Live Migration of Parallel Applications with OpenVZ

  • Authors:
  • Fabian Romero;Thomas J. Hacker

  • Affiliations:
  • -;-

  • Venue:
  • WAINA '11 Proceedings of the 2011 IEEE Workshops of International Conference on Advanced Information Networking and Applications
  • Year:
  • 2011

Quantified Score

Hi-index 0.00

Visualization

Abstract

A parallel application can terminate or produce incorrect results when a computational node fails. As the number of components in large scale supercomputing systems increase and applications scale to use these resources, the mean time to failure decreases, and application failure becomes more likely.
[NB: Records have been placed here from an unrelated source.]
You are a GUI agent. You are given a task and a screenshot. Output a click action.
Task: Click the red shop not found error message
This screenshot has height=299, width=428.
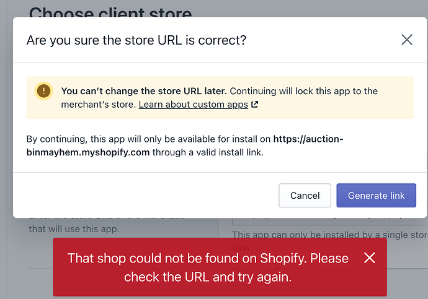[x=208, y=258]
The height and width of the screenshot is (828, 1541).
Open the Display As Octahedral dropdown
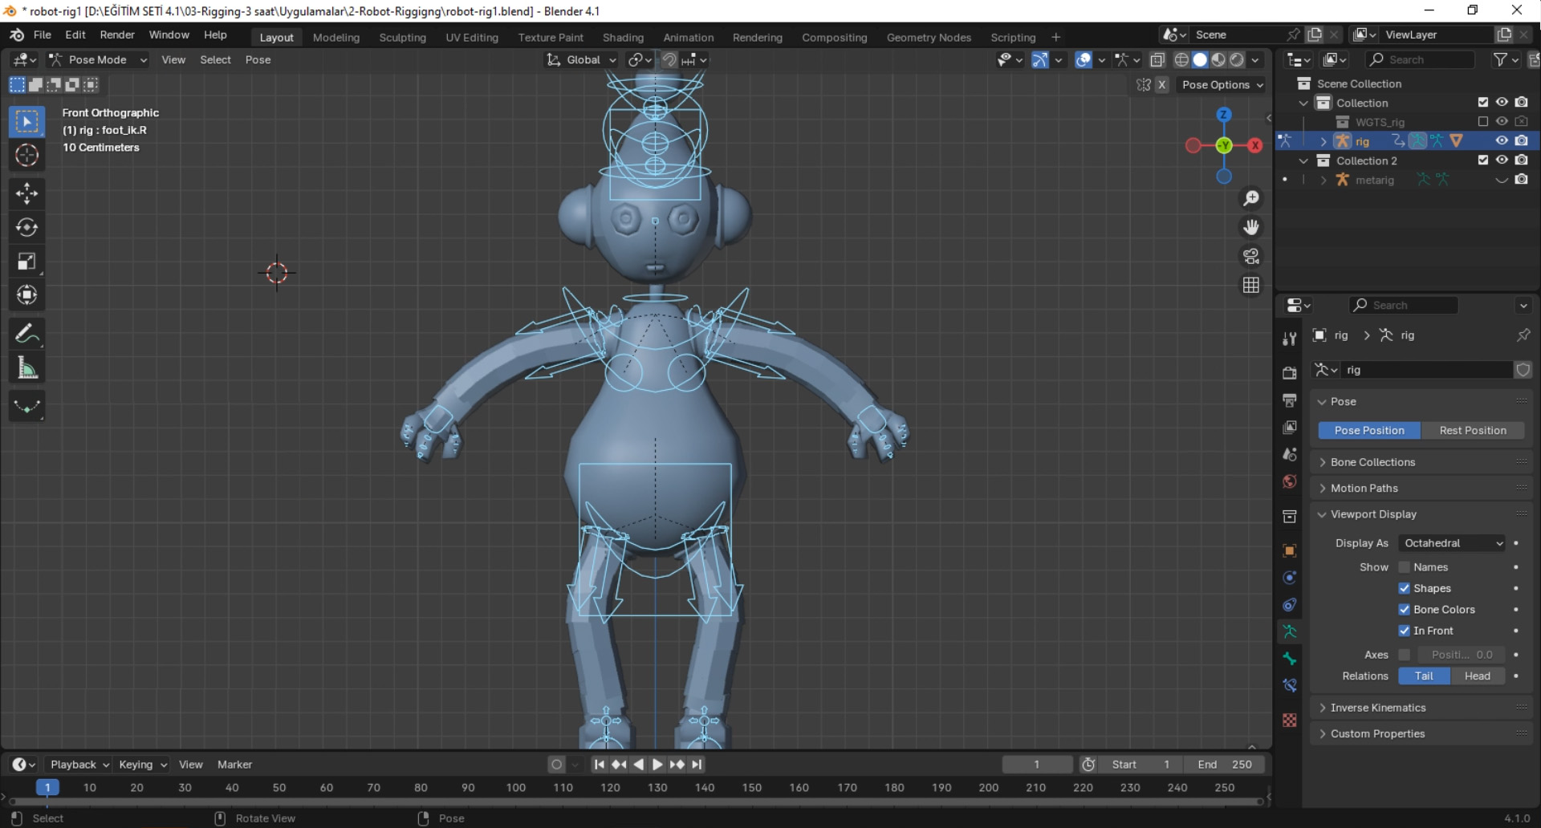(1450, 543)
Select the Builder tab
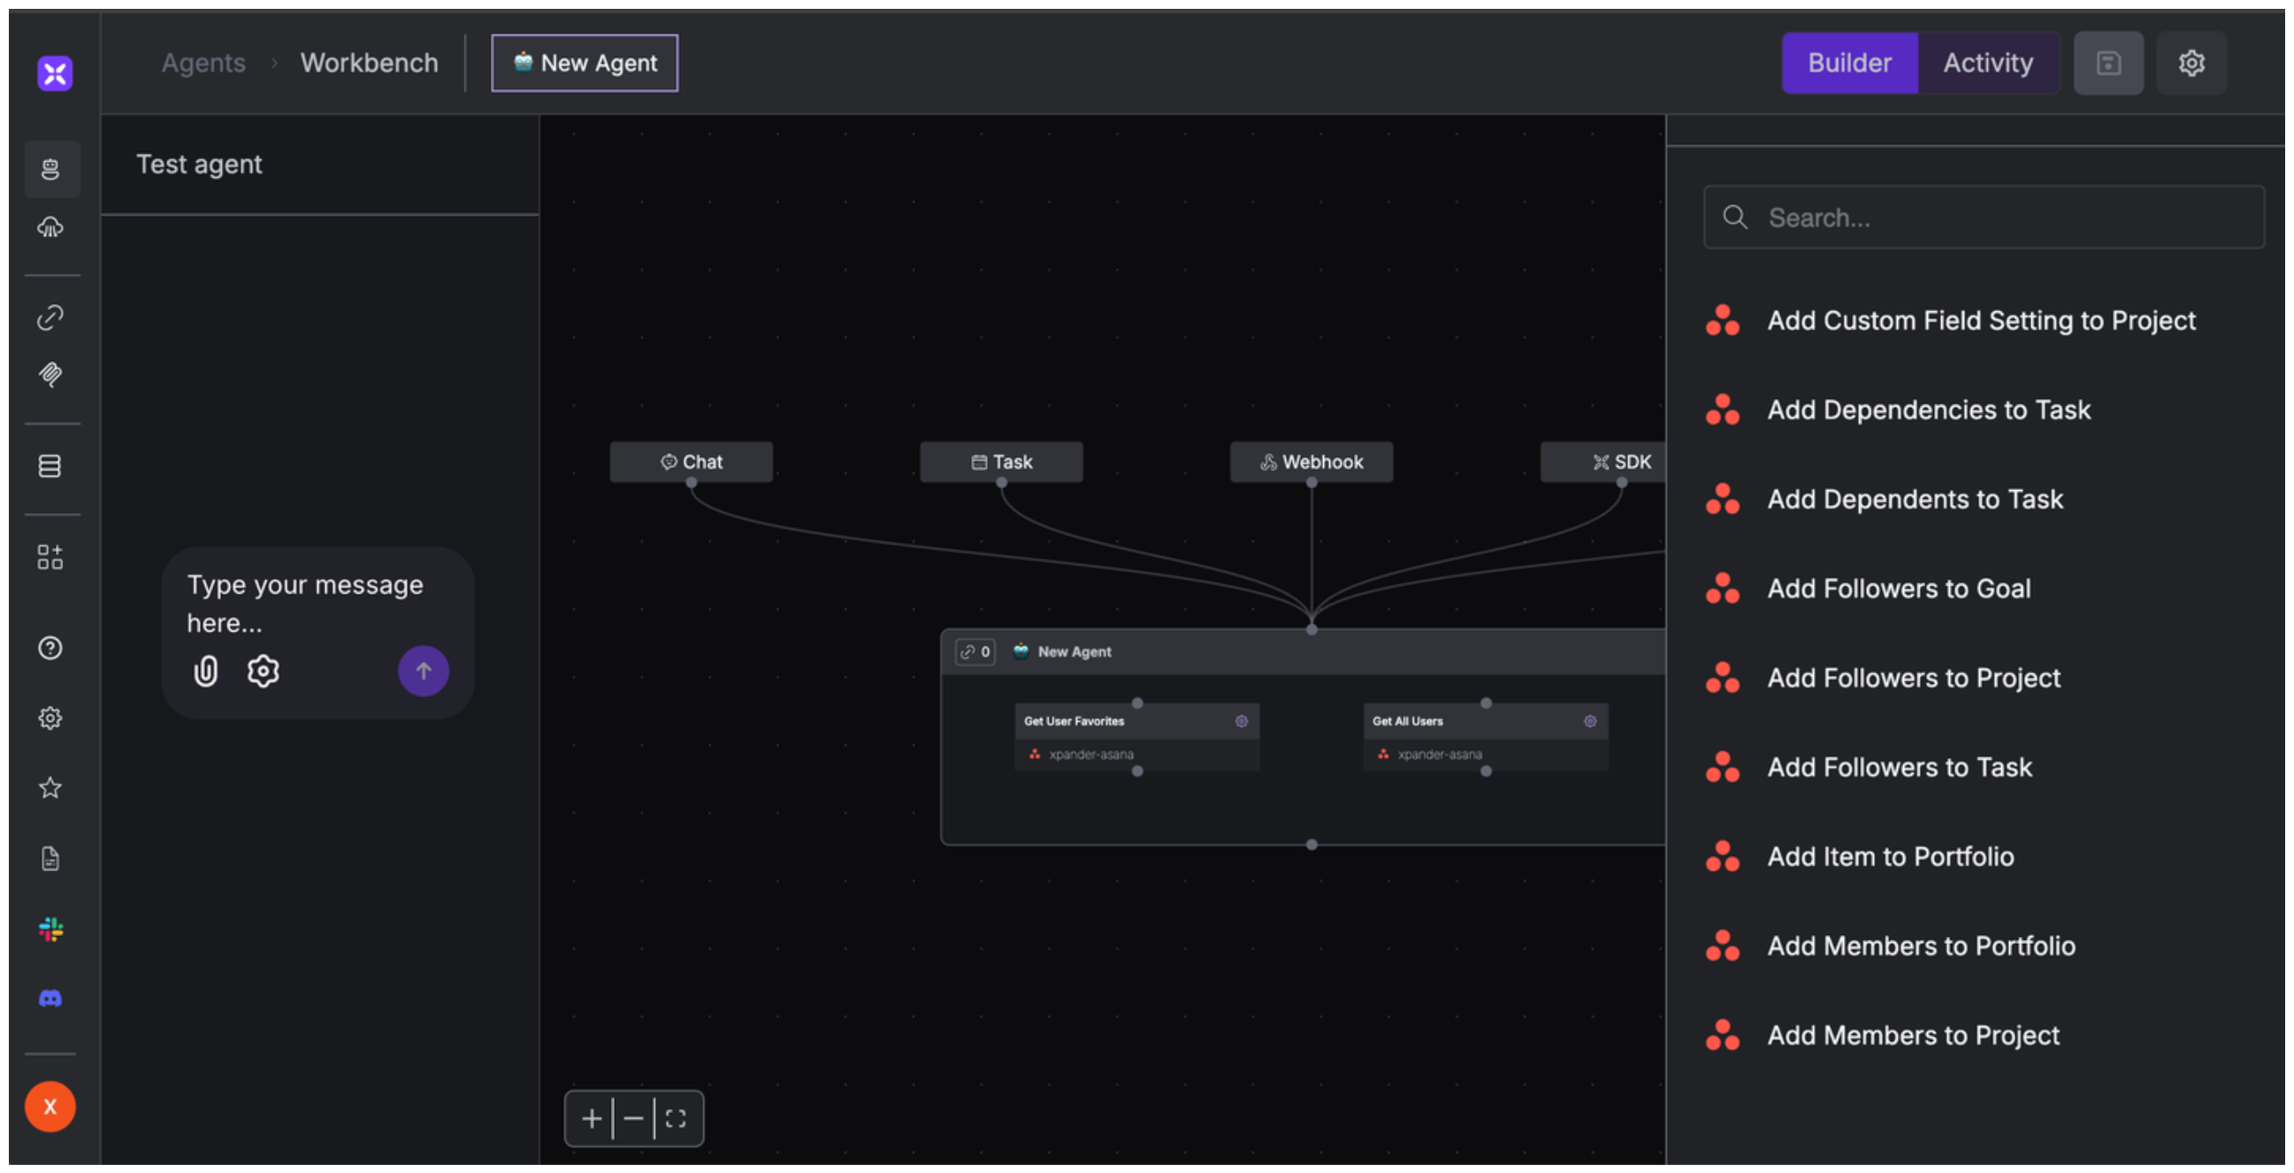Screen dimensions: 2294x1173 [1850, 63]
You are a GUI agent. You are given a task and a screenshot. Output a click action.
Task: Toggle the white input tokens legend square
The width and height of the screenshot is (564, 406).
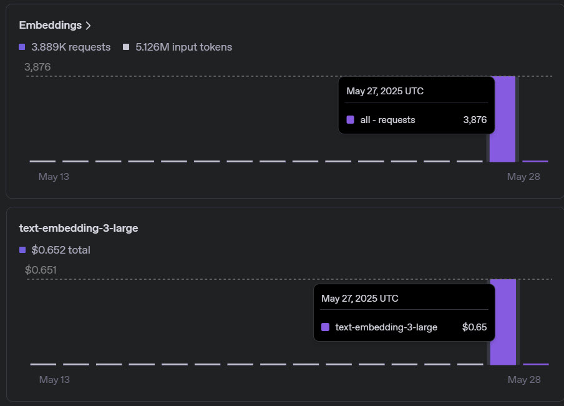126,47
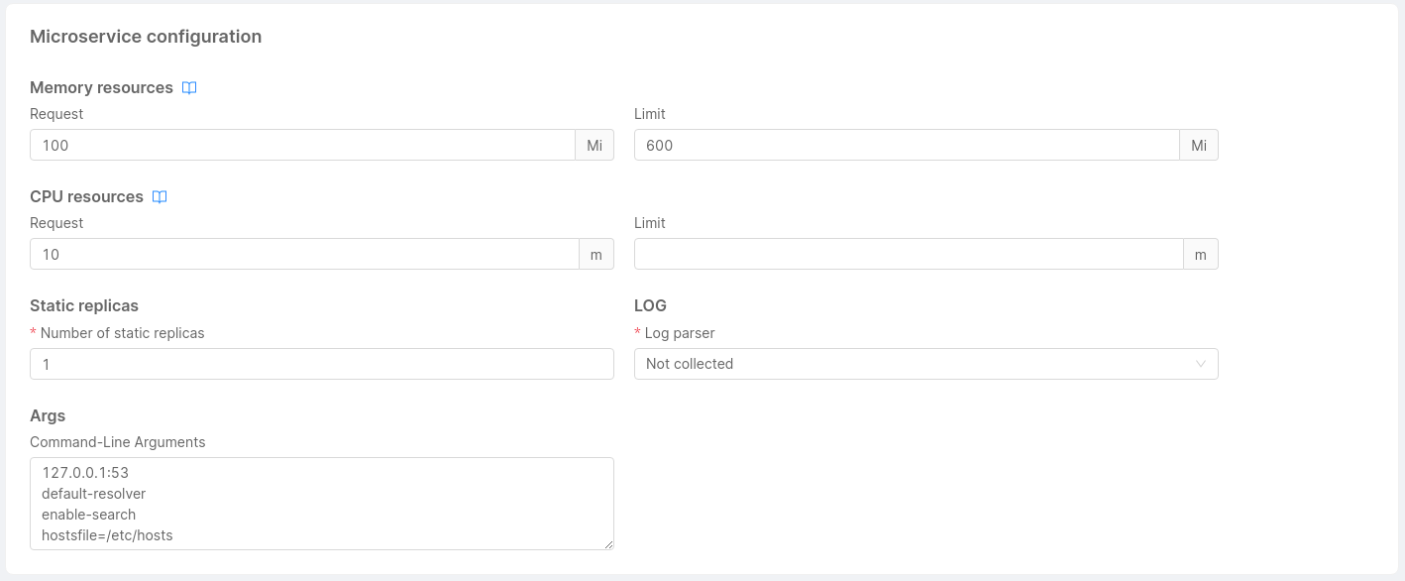Screen dimensions: 1405x581
Task: Open the Memory resources documentation book icon
Action: (x=189, y=88)
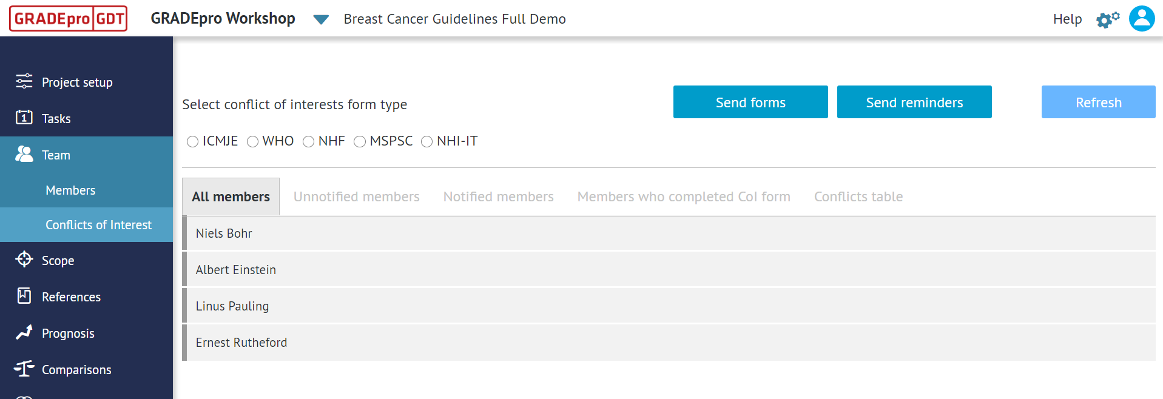The width and height of the screenshot is (1163, 399).
Task: Select the MSPSC radio button
Action: pyautogui.click(x=360, y=141)
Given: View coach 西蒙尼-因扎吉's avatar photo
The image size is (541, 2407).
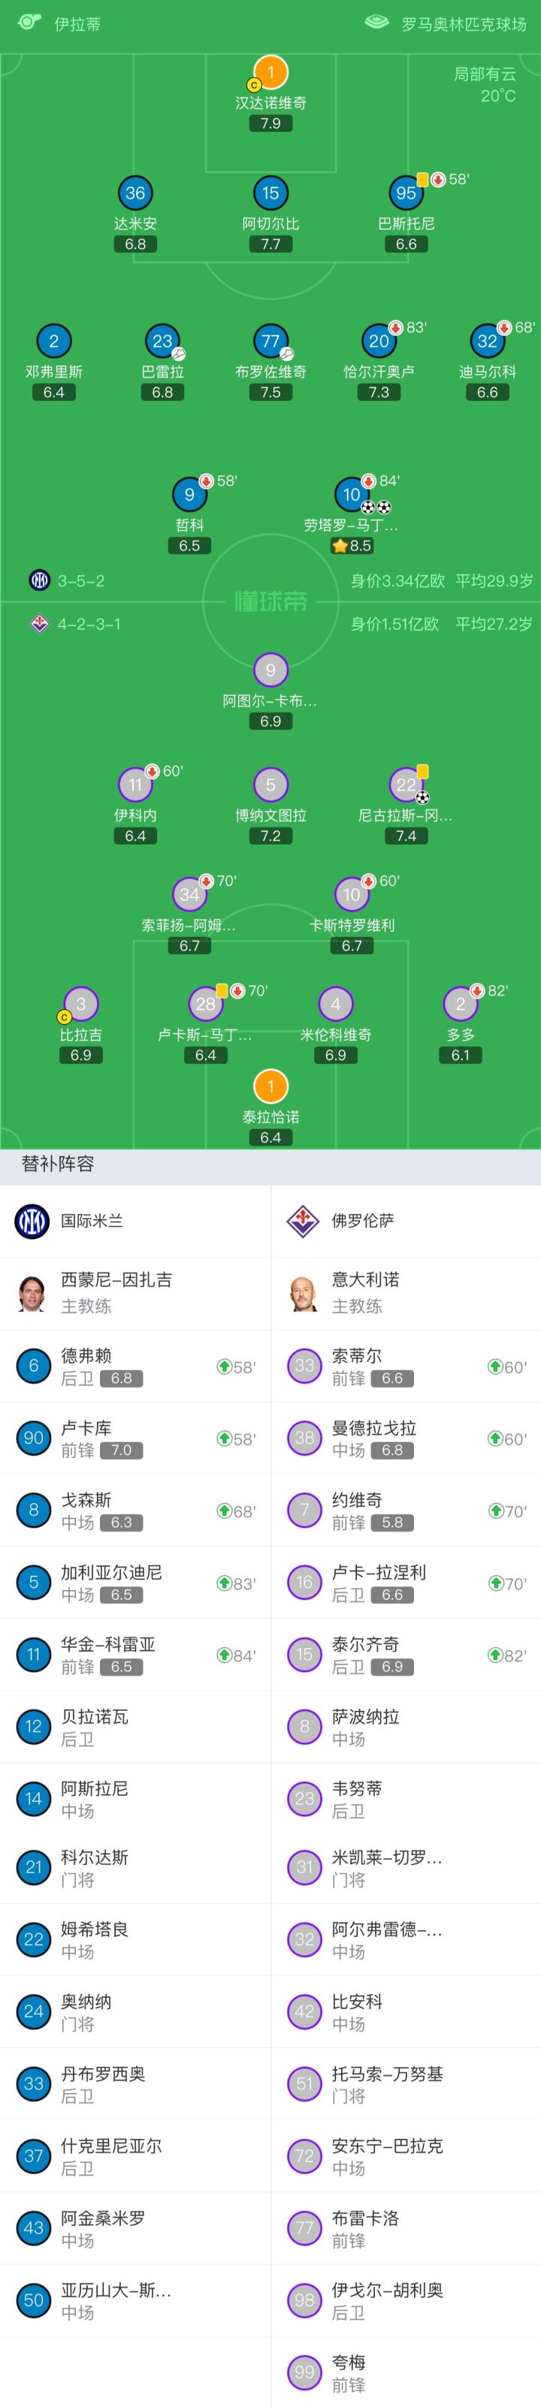Looking at the screenshot, I should (32, 1293).
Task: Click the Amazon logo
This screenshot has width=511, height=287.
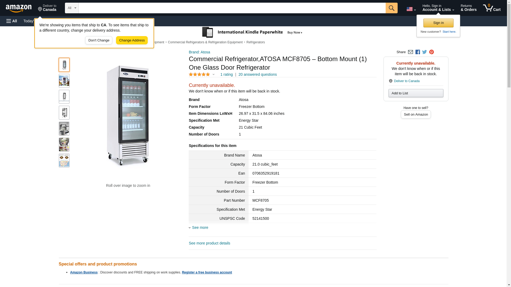Action: (x=19, y=8)
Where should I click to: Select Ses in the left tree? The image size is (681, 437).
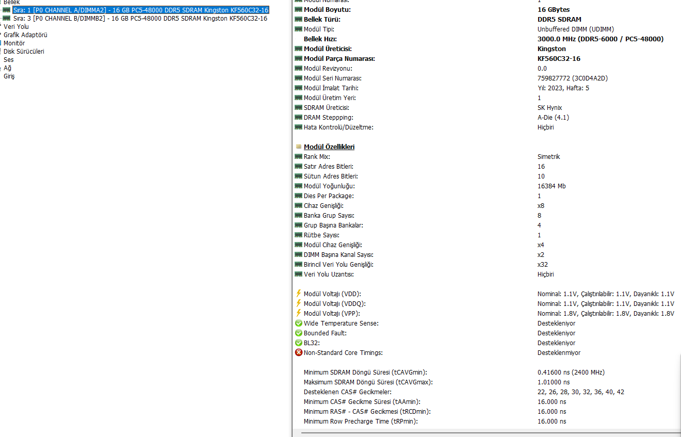9,60
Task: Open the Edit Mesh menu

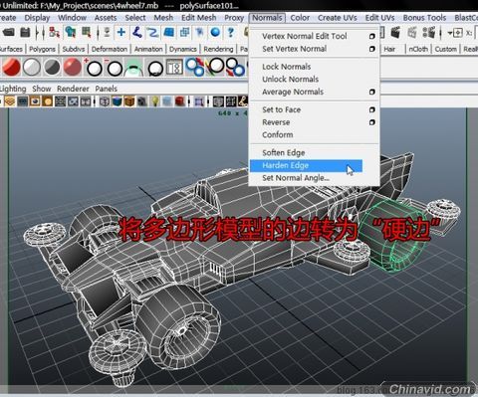Action: coord(198,18)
Traditional fault tolerance approaches to address this problem, such as check pointing, are failing to scale as system sizes increase. An alternative approach we explore in this paper is the use of VM based live migration to move a process from a failing node to a healthy one to reduce the fault rate experienced by an application. We investigate the use of an operating system-level virtualization environment based on OpenVZ to perform live migrations of virtual machines on which multi-processor parallel applications are running. We explore the correctness, performance, and reliability implications of this approach, and explore the additional overhead of using OS-level virtualized systems for fault recovery. Our results confirm that it is possible to efficiently live migrate virtual containers running a parallel application without affecting the correctness or completion of parallel applications running in a OS-level virtualized environment.